The trails, backcountry and camping sites around Lake Tahoe have a variety of weather conditions, including avalanches, snowstorms and, during wildfire season, smoke and poor air quality.

Despite wildfires across most of the West Coast that kept the Tahoe Rim Trail inaccessible at the end of summer, the trail has had more campers, hikers and bike and horse riders than in previous years. Morgan Steel, the executive director of the Tahoe Rim Trail Association, said visitation was not slowing down as fast as usual.

“We usually see a significant change from fall to winter around here; with several feet of snow, you have more experienced people on the trails out there,” she said. “Though we’ve had a pretty significant drop in use, there’s been a big trend in use upward over all.”

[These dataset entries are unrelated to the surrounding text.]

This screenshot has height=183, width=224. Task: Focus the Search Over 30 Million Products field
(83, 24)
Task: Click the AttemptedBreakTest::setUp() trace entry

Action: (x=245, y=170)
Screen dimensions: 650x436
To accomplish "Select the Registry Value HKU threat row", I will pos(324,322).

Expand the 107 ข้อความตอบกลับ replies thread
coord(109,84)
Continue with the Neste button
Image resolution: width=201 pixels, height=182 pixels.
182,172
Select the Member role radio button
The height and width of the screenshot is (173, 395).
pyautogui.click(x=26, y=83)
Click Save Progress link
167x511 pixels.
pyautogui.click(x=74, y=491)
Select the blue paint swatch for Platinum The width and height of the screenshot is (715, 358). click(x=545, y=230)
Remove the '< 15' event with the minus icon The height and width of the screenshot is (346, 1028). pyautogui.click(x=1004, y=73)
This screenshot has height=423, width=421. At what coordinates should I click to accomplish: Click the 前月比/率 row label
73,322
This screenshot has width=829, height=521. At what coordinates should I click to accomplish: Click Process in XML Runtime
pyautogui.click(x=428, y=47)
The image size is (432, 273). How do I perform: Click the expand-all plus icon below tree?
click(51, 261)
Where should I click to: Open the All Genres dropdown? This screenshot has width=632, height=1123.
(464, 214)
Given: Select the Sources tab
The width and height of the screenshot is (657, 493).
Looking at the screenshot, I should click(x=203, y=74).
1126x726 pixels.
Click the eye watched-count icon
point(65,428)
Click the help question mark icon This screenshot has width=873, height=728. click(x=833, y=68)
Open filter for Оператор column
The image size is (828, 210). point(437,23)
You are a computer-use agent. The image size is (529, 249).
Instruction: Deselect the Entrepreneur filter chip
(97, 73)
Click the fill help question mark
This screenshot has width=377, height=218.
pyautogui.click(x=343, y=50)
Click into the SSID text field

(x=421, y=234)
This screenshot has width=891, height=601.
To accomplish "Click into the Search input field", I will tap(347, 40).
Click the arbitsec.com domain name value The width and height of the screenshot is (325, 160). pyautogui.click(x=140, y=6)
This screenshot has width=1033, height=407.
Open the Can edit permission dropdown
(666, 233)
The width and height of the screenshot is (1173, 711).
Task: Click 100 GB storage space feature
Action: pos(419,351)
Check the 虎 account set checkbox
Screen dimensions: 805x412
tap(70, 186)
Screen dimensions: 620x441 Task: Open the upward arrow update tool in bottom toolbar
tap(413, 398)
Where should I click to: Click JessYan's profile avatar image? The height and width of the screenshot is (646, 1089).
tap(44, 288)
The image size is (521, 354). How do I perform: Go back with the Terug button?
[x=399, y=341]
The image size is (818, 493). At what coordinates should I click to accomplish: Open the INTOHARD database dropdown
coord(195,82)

Though a necessity, rescuers wearing masks move slower, said David Walsh, the assistant chief of law enforcement for the New Hampshire Fish and Game Department. It has been difficult for responders to carry injured hikers down steep slopes, sometimes for over eight miles, in a mask.

“The increased strain can sometimes delay a six-hour rescue mission; sometimes it gets to be eight hours,” he said.

At mountainous parks, changes in temperature and conditions, depending on elevation — a 60-degree swing, in some cases — often catch new visitors off guard.

Jonathan Milne, a former ranger who works in conservation in New Hampshire and Maine, said, “When you go up in altitude, it sets off a cascade of issues.”

But nature lovers will continue coming despite the cold.

“In the winter, people are still coming for hiking and photos, as well as more enthused hikers looking for a challenge,” said Susan McPartland, who oversees visitation at Zion National Park. “It’s really hard to tell if we’ll see increased visitation this winter, but we’re still a little busier than usual this November. Someone needs to find the crystal ball.”